→ DATA RECORDS:

****************************************

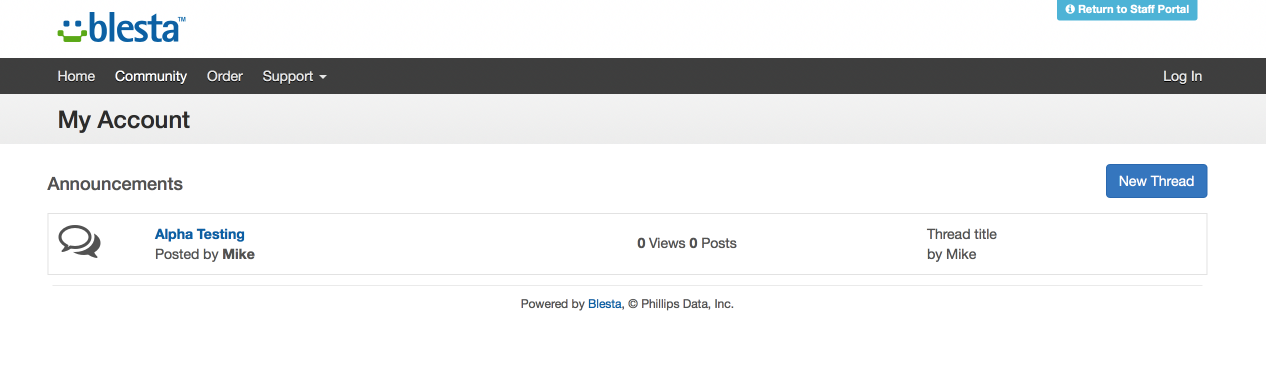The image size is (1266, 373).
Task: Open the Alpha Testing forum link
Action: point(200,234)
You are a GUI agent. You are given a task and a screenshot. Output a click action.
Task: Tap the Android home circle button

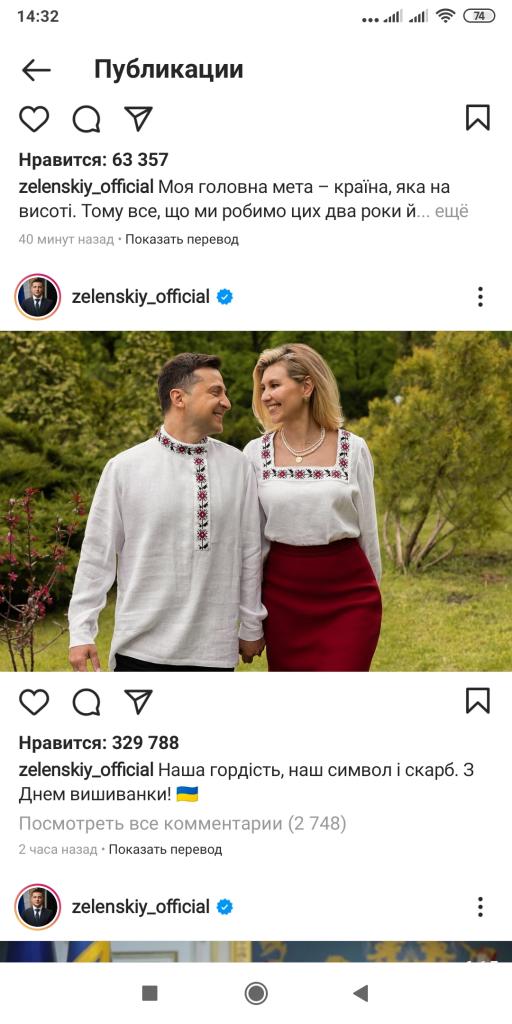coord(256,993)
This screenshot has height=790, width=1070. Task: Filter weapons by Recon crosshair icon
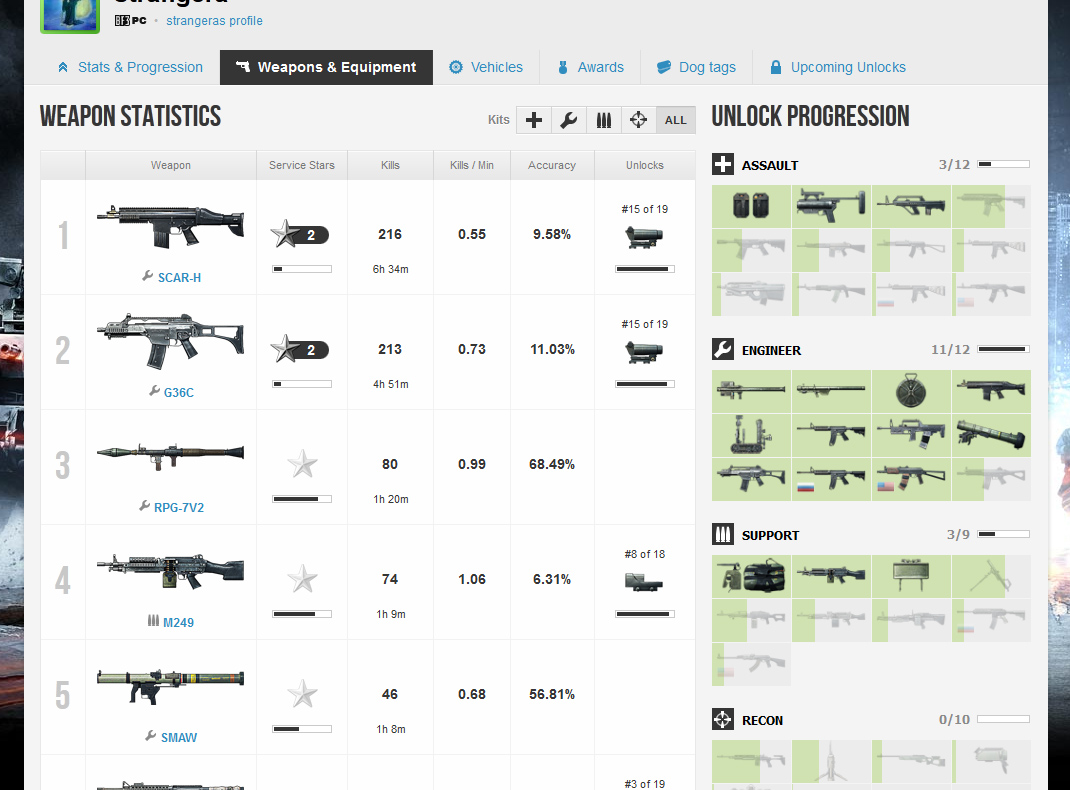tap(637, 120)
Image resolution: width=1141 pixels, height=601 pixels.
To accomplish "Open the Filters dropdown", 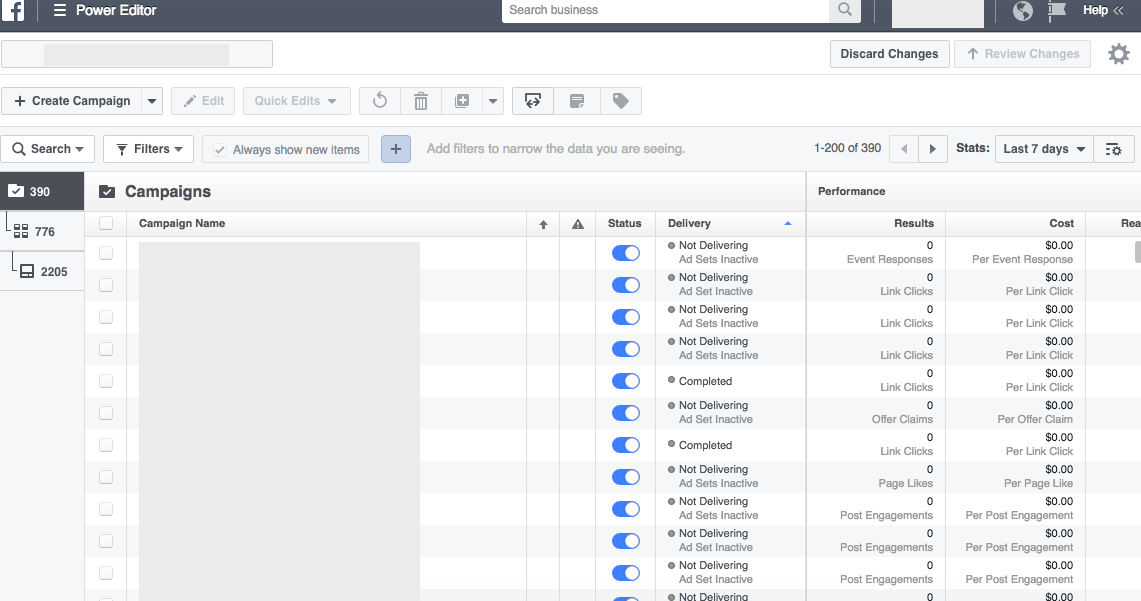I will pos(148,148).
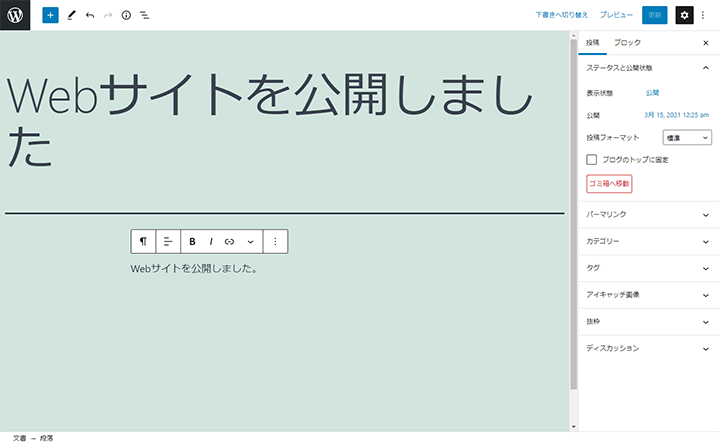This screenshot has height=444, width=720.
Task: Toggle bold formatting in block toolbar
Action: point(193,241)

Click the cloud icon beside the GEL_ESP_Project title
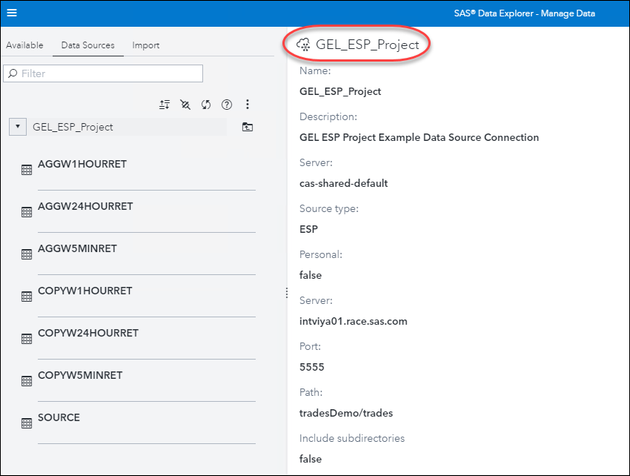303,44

****************************************

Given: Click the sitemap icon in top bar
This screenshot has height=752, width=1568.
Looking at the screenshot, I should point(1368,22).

****************************************

→ PROBLEM DESCRIPTION: Please output the lines above beginning at the line with "You are a GUI" and ending after the line with "Image resolution: width=1141", precisely as written and with no pictures.

→ WRITTEN SOLUTION:
You are a GUI agent. You are given a task and a screenshot. Output a click action.
Task: Tap the Android home circle button

coord(256,993)
This screenshot has height=790, width=1070. Task: Filter weapons by Recon crosshair icon
tap(637, 120)
Image resolution: width=1141 pixels, height=601 pixels.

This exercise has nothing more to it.